Bazı yazılar kolay yazılmaz. Bu da onlardan biri olacak.
Çalışkan, mesleğine şık, insan sevgisiyle dolu, yönettiği okul için çırpınan, bunun yanı sıra evlatları için de çırpınan bir öğretmen, bir eş ve bir baba artık aramızda yok… Herkesi, tanıyan tanımayan herkesi ilk duyduğunda şok edici bir olay yüreğimizi dağladı, un ufak olduk. İsyan ettik, ağladık, bağırdık çağırdık ama hepsi nafile. Ayhan Kökmen hocam, artık o gülen yüzüyle beni telefonla arayamayacak…
Olayı duyduğum günün gecesinde bu satırları yazarken her zaman arayıp sorduğum bir dostumu daha yitirmenin derin acısını sözcüklere dökmeye çalışıyorum. Ne zor şey!
1973-1999 yılları arasında Milli Eğitim Bakanlığı'nın çeşitli kademelerinde müdür ve öğretmen olarak görev yaptım. Ne yurt içinde ne yurt dışında görev başında öğrencileri tarafından öldürülen bir müdür duymadım. Elbette öğrenci-öğretmen, öğrenci-yönetici arasında adli olaylar yaşanmıştır. Fakat elinde tüfekle, kabadayıca bir okul müdürünün makamında canice yok edilmesine ilk kez tanık oluyorum.
Ayhan Kökmen, öldürülmeden iki gün önce beni okulunda 9. sınıf öğrencileriyle buluşturmuş, öğrencilerle keyifli bir söyleşinin ardından da birlikte öğle yemeği yemiş; o yemekte her zaman olduğu gibi eğitim sorunları üzerine konuşmuştuk. Okulda yeni açtığı Gıda Teknolojisi bölümü için yaptırdığı mutfağı göstermişti. Ayhan Kökmen'in bu öğretim yılında iki erkek evladının biri lise sonda, küçüğü de ortaokul sonda okuyor. Onların kaosa dönüşen sınav sistemi üzerine yaşadıkları travmayı nasıl üstesinden gelmeye çalıştığını anlatmıştı sevgili Ayhan.
Kendisini Ödemiş Ticaret Meslek Lisesi'nde müdür yardımcısıyken tanımış ve kısa sürede kaynaşmıştık. O yıllardan bu yana zaman zaman buluşur, birbirimizle pozitif paylaşımlarda bulunurduk.
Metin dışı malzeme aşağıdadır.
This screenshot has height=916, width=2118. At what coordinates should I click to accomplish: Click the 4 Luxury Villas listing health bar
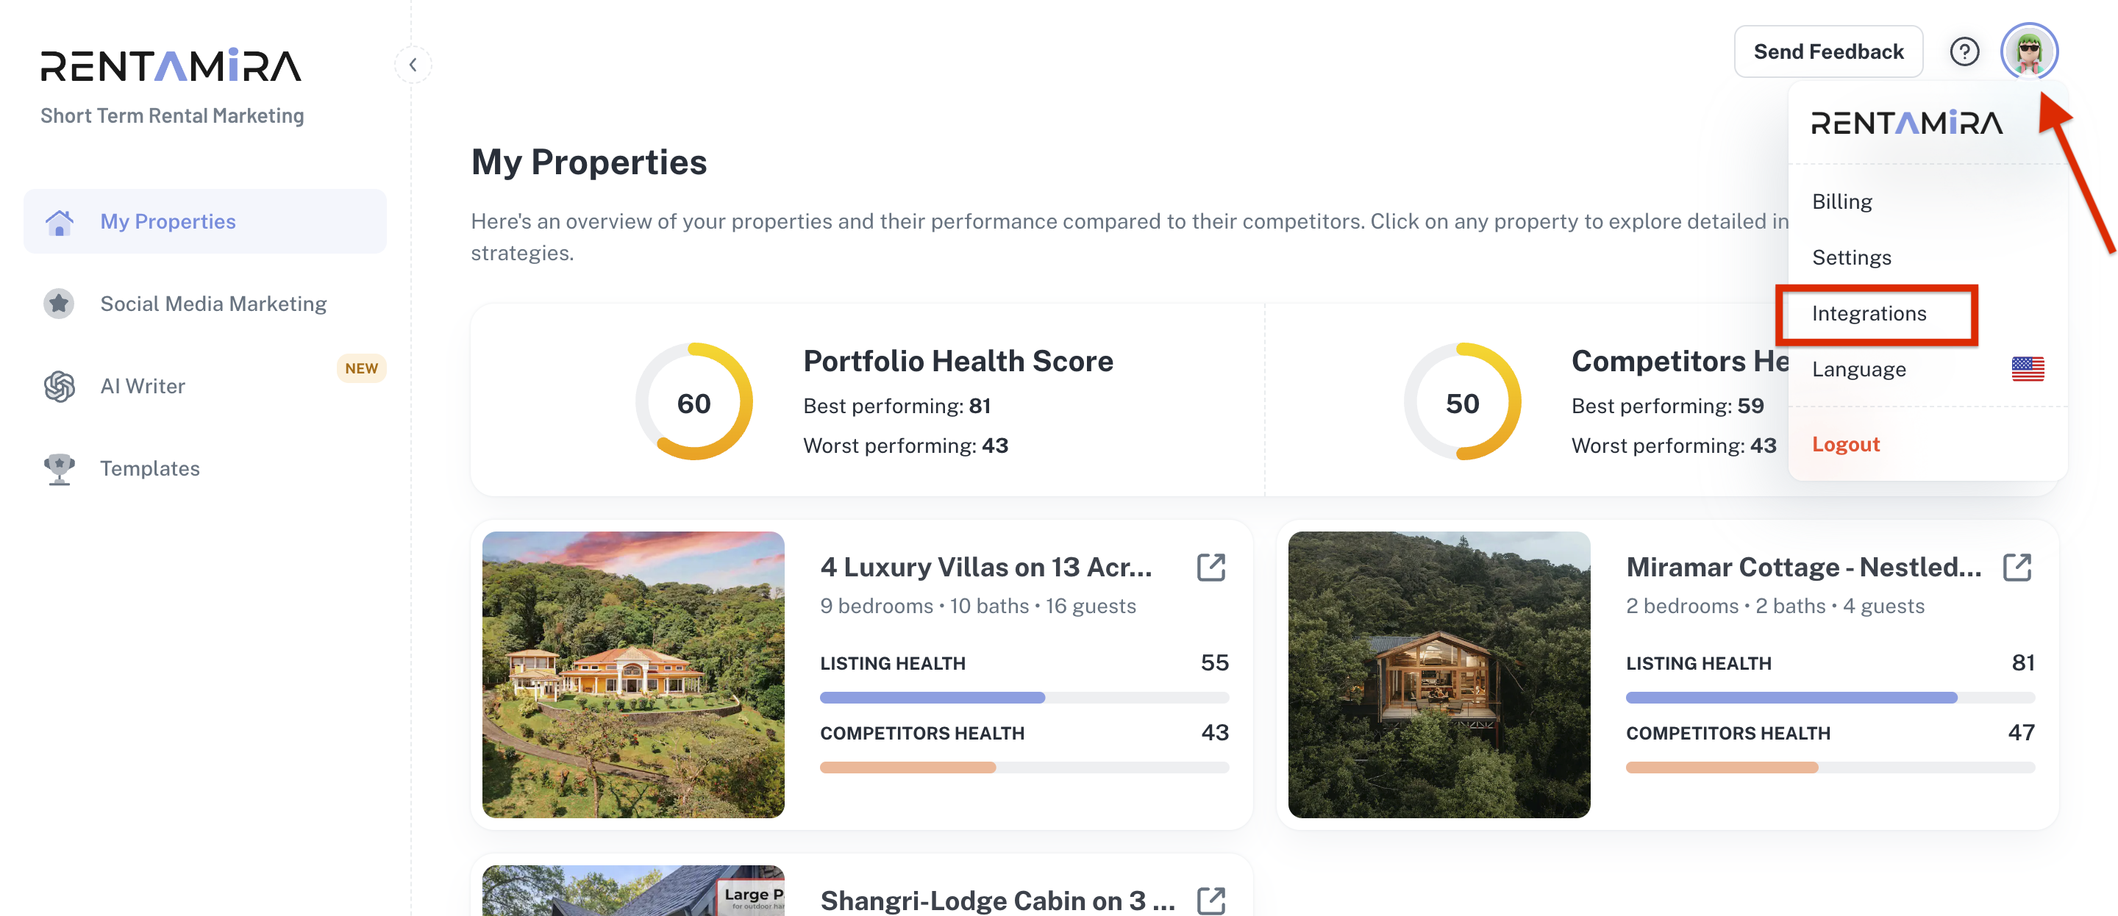pyautogui.click(x=1024, y=698)
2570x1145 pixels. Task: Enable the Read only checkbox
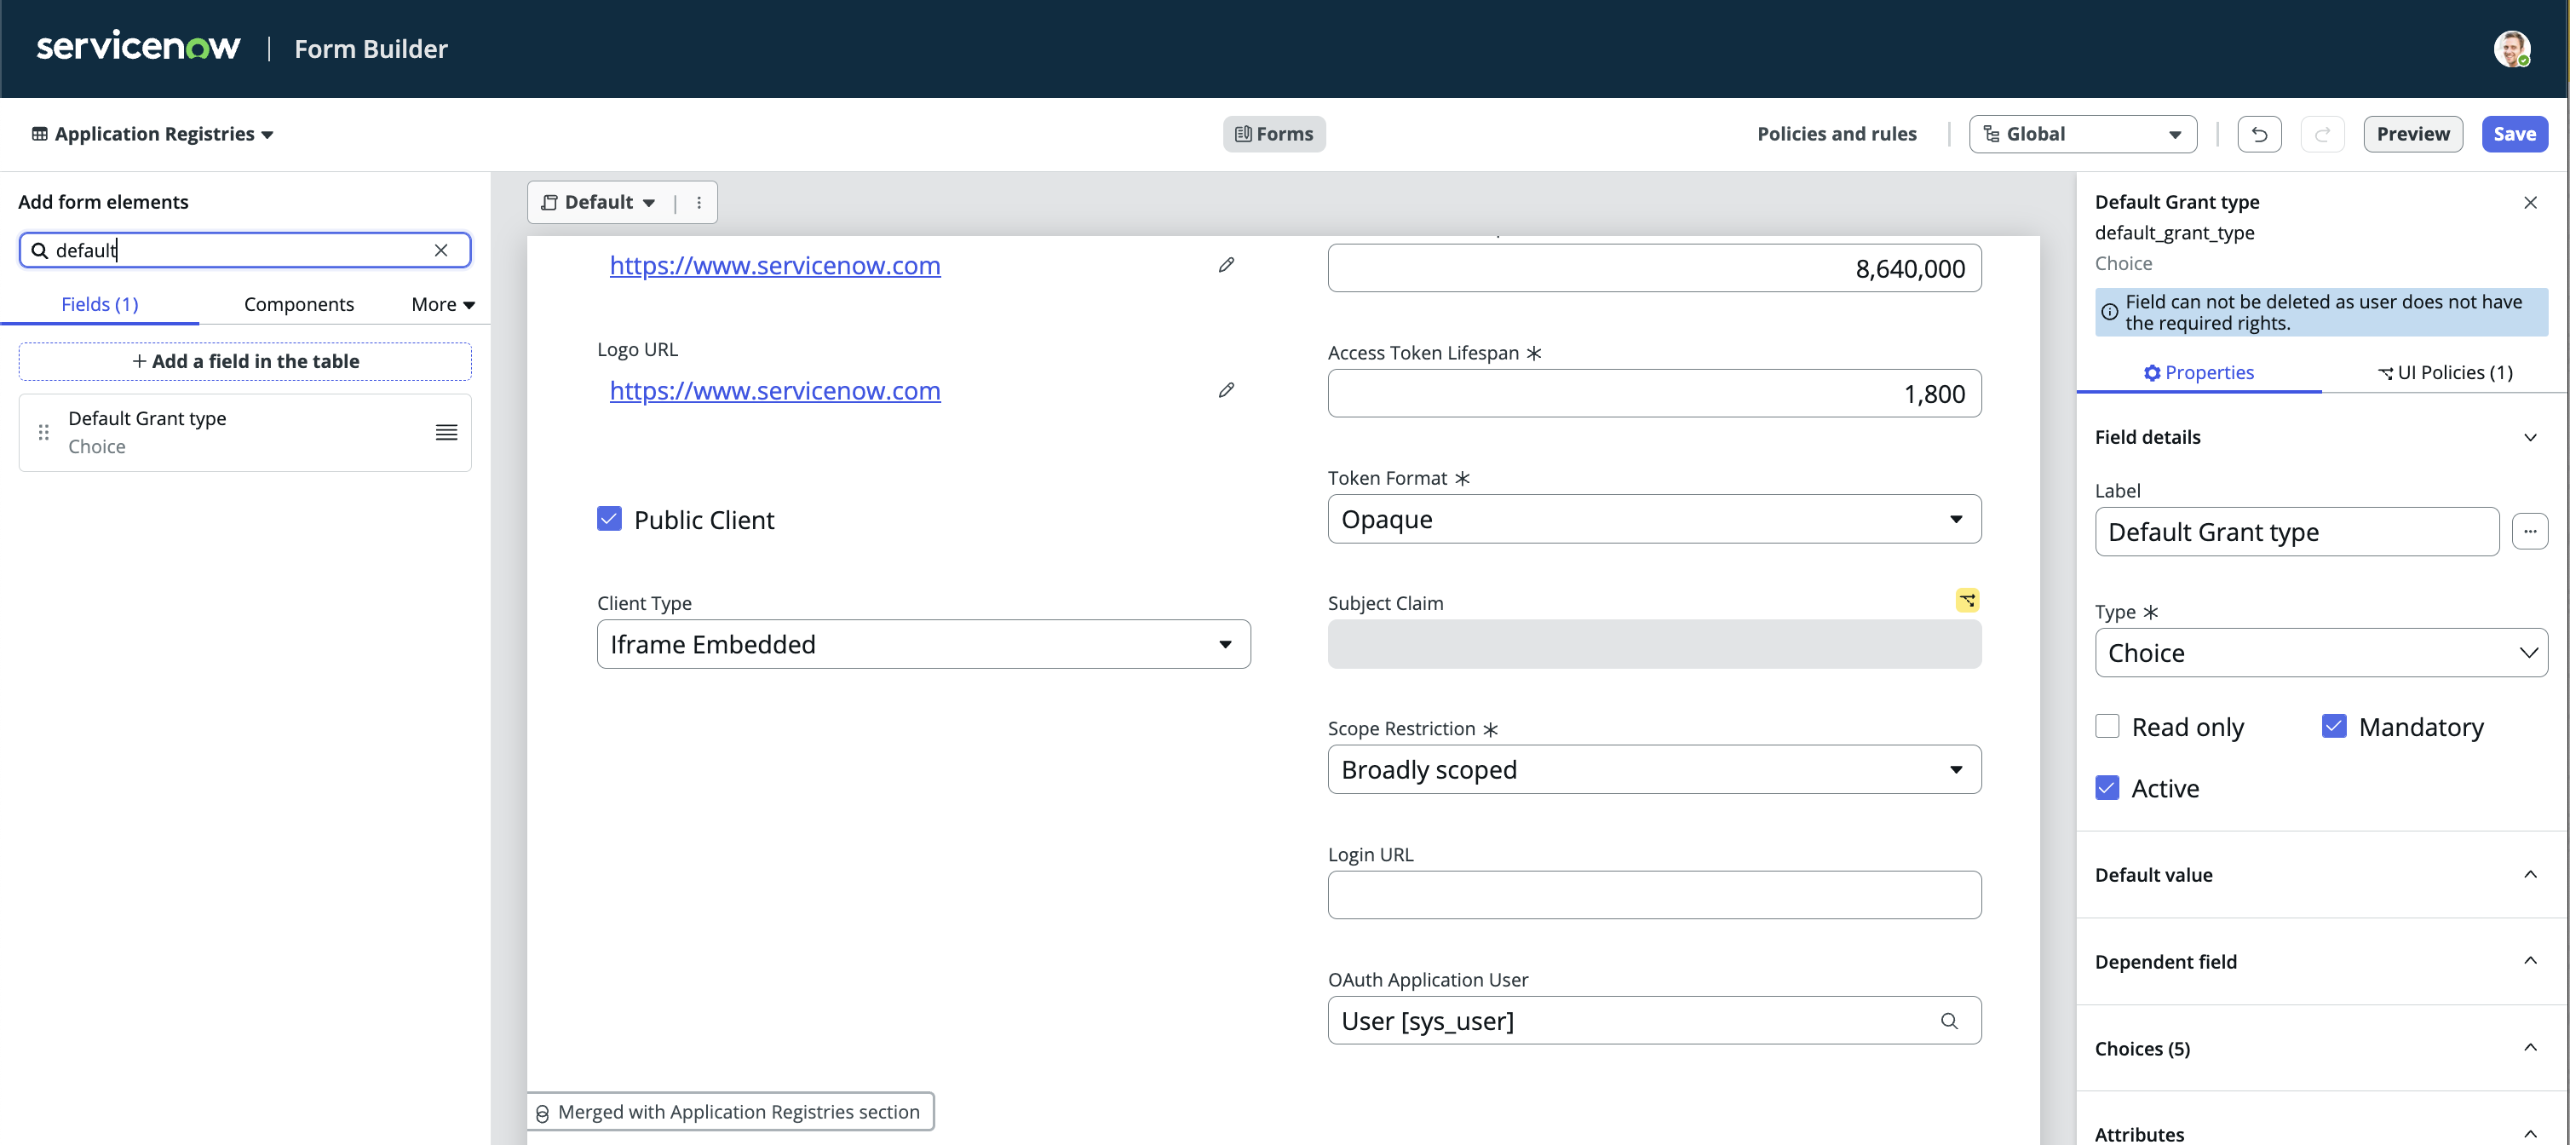coord(2107,726)
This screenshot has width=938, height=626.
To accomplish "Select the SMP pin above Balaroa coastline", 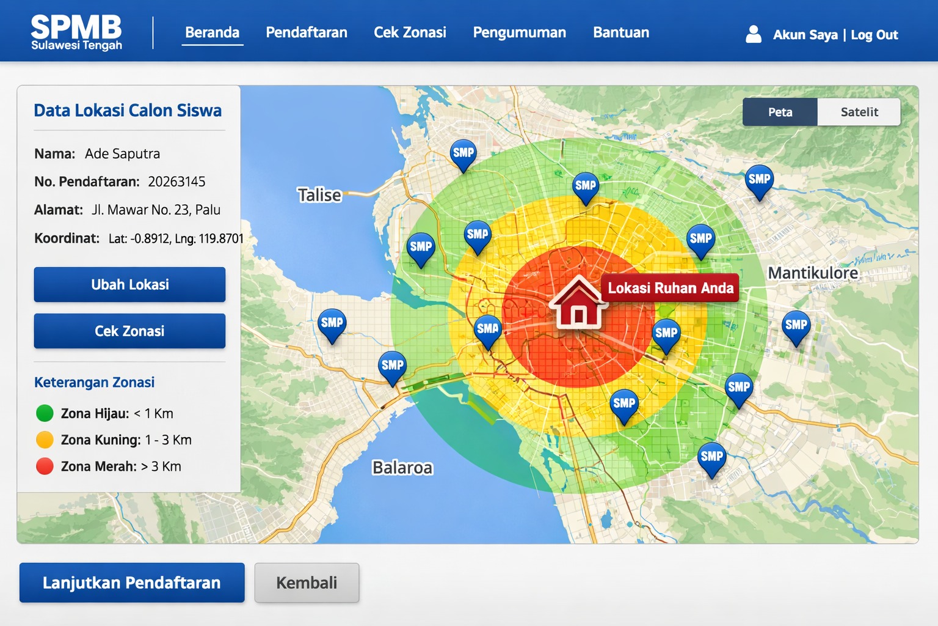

Bir insan olduğu kadar bir eğitimci olarak böyle bir değerimiz kolay mı yetişiyor sanıyoruz? Biz ilkokula girdiğimizde 'Eti senin, kemiği benim' mantığına sahip babalarımız sayesinde okulda yaşadığımız dayak olaylarını eve taşıyamazdık. Dayak doğru mu? Elbette değil, savunmuyorum. Ama ben de yeri geldi öğrenci dövdüm. Ayhan hocama kurşun yağdıran genç, tasdikname ile okuldan uzaklaştırma cezası almış. Bu ceza, eskiden beri var. Her tasdikname alan öğrenci, müdürünü ya da öğretmenini öldürmeye kalksa toplum ne hale gelir?
Gazete ve televizyonlarda her gün yaşanan cinayet olaylarını, kolay silah satın almaları, seri öldürme girişimlerini göre göre daha nereye doğru varacağız dersiniz?
Kaymakçı, küçük bir belde. Şimdi bu olaya bizzat tanık olan, gören ve silah sesleriyle sevgili Ayhan'ın kanlar içindeki varlığıyla karşılaşan diğer yöneticiler, öğretmenler, hizmetliler ve en önemlisi öğrenciler, bu travmatik olaydan kendilerini nasıl kurtaracaklar? Nasıl bir duyguyla okula gelecekler? Onları yeniden okula hiçbir şey olmamışçasına güle oynaya getirecek rehabilitasyonu kim verecek? Anneler, babalar ve okul çalışanları, bundan sonra nasıl sağlıklı karar alabilecekler, hiç düşündünüz mü?
Ben sevgili Ayhan kardeşimin gittiğine mi yanayım, geride bıraktığı acılı ailesine mi, yiğitçe çalıştığı, hatta adam ettiği okuldaki öğrencilere mi yanayım?
Bir süre önce küçük Ceylin için koca bir ülke yas tutmuştu, tutmuştuk. Bu ikinci olay karşısında bence tüm eğitim sendikaları ortak bir tavır alarak bu menfur cinayeti kınamalıdır. Öğretmenlik mesleğinin daha fazla ayaklar altında ezilip yok edilmesine karşı çıkılmalıdır. Yoksa bundan cesaret alan daha başka olaylarla karşılaşmayacağımızı kimse söyleyemez.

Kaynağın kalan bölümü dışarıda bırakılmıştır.